On 4/18/12 12:35 PM, Jeroen van Aart wrote:
Laurent GUERBY wrote:
> Do you have reference to recent papers with experimental data about
> non ECC memory errors? It should be fairly easy to do
Maybe this provides some information:
http://en.wikipedia.org/wiki/ECC_memory#Problem_background
"Work published between 2007 and 2009 showed widely varying error
rates with over 7 orders of magnitude difference, ranging from
10−10−10−17 error/bit·h, roughly one bit error, per hour, per
gigabyte of memory to one bit error, per century, per gigabyte of
memory.[2][4][5] A very large-scale study based on Google's very
large number of servers was presented at the
SIGMETRICS/Performance’09 conference.[4] The actual error rate found
was several orders of magnitude higher than previous small-scale or
laboratory studies, with 25,000 to 70,000 errors per billion device
hours per megabit (about 3–10×10−9 error/bit·h), and more than 8% of
DIMM memory modules affected by errors per year."
Dear Jeroen,
In the work that led up to RFC3309, many of the errors found on the
Internet pertained to single interface bits, and not single data bits.
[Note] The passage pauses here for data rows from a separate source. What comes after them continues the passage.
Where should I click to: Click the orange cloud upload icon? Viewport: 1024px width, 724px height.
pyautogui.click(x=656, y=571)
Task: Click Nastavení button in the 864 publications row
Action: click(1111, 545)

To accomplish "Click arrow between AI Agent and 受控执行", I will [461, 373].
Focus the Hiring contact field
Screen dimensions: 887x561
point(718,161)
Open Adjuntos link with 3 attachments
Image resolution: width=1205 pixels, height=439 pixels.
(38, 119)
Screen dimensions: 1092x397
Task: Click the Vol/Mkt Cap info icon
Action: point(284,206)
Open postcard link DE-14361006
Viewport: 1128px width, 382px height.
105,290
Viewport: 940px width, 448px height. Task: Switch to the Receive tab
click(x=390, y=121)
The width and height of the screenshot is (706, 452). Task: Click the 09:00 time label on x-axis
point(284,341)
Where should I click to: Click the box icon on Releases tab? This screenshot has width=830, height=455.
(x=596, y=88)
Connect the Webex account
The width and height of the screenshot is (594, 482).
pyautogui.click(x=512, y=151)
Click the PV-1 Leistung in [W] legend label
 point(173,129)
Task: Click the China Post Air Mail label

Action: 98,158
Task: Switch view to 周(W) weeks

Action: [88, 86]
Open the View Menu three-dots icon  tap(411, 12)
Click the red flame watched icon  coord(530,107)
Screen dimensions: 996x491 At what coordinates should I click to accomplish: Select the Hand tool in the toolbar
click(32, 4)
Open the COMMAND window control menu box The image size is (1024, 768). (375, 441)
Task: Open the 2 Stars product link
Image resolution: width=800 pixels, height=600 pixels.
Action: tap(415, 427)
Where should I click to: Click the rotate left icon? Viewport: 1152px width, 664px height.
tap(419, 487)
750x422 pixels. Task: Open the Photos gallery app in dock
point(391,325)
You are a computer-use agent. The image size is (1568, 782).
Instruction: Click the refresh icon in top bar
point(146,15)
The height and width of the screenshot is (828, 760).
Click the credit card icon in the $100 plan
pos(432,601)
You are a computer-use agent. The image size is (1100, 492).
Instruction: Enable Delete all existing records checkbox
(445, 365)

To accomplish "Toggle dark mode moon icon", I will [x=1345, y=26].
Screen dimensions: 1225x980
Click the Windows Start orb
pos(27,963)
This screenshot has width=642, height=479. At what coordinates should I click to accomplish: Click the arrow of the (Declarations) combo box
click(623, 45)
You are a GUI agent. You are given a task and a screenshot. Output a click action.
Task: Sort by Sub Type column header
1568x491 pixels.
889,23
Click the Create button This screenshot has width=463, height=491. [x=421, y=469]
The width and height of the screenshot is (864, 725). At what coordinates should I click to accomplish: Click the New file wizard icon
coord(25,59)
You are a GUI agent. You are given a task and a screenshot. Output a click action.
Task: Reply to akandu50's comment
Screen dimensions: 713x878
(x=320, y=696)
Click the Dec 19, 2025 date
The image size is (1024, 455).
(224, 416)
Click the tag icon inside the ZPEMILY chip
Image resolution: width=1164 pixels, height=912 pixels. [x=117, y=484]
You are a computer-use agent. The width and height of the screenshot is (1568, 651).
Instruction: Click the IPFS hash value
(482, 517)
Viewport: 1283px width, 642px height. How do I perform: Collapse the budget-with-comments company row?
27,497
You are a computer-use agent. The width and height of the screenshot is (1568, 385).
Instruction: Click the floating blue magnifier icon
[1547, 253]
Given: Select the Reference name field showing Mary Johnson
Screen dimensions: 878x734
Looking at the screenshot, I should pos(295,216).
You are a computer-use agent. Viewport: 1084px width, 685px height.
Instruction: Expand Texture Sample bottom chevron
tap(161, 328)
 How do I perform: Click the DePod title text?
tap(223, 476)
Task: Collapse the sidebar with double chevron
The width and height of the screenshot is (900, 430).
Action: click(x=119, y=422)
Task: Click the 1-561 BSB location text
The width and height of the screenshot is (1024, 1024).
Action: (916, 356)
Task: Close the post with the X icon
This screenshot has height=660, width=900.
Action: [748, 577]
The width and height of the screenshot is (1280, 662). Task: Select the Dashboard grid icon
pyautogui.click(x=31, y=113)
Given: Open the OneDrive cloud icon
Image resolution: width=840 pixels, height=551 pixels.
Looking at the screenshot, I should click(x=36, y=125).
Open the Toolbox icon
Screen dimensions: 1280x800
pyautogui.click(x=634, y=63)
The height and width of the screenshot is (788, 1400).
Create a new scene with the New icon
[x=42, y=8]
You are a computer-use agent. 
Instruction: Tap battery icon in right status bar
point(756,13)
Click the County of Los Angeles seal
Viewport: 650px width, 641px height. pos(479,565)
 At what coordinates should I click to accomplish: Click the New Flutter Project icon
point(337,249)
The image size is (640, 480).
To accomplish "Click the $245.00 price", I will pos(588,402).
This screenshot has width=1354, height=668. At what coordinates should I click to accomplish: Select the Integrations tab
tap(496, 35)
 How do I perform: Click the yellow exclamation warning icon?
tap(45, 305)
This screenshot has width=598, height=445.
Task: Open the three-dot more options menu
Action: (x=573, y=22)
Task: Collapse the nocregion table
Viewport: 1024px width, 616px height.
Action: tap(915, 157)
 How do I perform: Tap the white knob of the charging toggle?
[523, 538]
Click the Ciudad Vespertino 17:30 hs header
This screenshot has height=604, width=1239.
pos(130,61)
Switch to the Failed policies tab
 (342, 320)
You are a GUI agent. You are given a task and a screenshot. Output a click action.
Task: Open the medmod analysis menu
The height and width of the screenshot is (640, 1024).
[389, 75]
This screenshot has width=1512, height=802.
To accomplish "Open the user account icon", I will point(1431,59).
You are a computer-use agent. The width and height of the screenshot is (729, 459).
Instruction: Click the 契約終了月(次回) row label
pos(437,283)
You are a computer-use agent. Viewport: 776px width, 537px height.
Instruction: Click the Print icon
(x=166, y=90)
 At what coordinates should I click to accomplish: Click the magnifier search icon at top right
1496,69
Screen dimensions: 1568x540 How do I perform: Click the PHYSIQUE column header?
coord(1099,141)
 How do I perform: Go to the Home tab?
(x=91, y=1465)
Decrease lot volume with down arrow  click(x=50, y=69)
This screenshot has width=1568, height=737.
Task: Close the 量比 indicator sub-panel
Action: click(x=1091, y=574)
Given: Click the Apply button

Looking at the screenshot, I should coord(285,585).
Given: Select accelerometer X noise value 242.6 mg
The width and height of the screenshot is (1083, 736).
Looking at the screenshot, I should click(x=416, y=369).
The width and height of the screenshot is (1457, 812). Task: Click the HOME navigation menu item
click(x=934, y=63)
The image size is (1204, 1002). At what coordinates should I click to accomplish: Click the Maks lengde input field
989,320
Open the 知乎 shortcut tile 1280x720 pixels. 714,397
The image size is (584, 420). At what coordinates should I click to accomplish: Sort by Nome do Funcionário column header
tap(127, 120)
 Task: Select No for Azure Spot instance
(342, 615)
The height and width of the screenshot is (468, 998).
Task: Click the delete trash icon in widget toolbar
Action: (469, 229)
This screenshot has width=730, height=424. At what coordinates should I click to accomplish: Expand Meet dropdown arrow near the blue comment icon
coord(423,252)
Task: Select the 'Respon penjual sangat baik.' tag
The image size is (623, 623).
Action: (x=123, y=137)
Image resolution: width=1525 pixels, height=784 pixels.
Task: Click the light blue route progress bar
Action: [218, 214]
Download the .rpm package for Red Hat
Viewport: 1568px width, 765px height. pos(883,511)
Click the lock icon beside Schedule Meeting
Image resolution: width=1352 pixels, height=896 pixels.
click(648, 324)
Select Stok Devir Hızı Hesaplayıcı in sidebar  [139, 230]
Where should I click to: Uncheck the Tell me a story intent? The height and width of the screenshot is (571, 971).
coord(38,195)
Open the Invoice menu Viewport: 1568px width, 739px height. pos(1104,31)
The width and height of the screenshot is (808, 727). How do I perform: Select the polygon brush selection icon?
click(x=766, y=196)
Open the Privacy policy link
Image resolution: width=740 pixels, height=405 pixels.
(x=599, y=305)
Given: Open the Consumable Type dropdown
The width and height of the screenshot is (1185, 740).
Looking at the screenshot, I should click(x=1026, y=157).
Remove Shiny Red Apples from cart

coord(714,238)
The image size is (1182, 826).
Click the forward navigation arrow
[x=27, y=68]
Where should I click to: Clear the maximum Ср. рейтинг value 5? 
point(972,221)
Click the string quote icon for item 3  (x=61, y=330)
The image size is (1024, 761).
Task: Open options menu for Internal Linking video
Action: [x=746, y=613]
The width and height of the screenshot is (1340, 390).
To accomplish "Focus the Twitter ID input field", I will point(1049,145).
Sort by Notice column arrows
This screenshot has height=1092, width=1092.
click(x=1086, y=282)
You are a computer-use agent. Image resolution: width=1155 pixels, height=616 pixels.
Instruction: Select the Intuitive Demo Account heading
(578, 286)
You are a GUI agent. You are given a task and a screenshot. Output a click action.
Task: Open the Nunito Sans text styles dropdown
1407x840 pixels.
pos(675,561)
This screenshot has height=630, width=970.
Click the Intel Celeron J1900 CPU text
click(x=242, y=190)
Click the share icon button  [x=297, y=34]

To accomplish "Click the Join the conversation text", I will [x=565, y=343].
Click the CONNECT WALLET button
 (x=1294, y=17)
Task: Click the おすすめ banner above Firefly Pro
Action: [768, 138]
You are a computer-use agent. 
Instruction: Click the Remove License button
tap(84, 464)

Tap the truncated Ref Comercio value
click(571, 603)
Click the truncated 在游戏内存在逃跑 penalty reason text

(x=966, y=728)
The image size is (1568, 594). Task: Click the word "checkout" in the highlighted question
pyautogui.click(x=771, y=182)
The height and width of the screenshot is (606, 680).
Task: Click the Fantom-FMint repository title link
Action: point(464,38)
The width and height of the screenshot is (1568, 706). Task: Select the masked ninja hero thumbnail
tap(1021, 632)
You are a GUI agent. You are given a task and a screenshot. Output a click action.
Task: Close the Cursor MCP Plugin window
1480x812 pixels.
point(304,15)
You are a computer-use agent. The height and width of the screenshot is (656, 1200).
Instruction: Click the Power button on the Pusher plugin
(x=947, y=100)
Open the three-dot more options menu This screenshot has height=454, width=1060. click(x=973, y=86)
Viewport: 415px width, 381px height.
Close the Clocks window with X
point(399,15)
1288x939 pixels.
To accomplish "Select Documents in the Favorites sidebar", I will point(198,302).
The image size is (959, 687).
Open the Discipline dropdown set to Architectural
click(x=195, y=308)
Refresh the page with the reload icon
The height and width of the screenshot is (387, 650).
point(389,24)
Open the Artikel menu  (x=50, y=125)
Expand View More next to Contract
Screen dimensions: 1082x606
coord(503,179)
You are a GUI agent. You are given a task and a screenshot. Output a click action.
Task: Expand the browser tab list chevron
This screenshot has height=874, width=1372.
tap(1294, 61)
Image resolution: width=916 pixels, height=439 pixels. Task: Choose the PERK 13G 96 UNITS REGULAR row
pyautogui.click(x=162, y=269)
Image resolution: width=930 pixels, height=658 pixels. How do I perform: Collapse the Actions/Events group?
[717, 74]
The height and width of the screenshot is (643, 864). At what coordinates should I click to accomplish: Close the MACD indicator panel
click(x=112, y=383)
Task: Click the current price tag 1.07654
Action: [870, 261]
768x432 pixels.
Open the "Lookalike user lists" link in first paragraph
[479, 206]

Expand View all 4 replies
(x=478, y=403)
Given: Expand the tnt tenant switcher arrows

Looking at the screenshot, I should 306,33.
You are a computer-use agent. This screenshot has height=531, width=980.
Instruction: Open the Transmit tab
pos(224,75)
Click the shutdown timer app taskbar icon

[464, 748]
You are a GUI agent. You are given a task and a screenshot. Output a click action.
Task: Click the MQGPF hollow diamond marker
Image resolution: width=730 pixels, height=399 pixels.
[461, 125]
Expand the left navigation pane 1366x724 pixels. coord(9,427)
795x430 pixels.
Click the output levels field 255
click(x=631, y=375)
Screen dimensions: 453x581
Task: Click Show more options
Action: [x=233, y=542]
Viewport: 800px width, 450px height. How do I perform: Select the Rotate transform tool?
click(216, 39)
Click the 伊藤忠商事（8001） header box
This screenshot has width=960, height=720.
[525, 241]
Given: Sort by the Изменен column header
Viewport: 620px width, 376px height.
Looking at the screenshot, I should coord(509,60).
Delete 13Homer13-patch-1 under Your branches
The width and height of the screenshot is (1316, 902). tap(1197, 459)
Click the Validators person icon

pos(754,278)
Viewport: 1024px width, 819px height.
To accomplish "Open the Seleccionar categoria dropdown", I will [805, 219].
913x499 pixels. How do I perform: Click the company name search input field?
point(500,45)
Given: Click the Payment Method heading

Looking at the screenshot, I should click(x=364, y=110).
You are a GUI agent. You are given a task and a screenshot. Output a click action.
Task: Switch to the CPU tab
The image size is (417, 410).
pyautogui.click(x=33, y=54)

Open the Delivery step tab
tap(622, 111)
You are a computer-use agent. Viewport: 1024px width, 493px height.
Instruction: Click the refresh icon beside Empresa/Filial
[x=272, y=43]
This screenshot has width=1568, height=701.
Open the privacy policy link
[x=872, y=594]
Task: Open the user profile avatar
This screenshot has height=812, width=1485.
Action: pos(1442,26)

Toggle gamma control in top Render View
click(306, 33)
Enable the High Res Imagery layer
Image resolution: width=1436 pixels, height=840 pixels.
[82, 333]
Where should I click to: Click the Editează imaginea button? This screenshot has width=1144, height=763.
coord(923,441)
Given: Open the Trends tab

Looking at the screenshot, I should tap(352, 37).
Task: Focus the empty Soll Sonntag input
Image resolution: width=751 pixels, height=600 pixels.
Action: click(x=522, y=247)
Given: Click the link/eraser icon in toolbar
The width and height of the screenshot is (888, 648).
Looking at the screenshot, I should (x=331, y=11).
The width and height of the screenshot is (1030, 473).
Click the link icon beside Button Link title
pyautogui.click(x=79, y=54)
Working at a large chip manufacturer that removed internal memory error
detection to foolishly save space, cost them dearly in then needing to
do far more exhaustive four corner testing. Checksums used by TCP and
UDP are able to detect single bit data errors, but may miss as much as
2% of single interface bit errors. It would be surprising to find
memory designs lacking internal error detection logic.
Regards,
Douglas Otis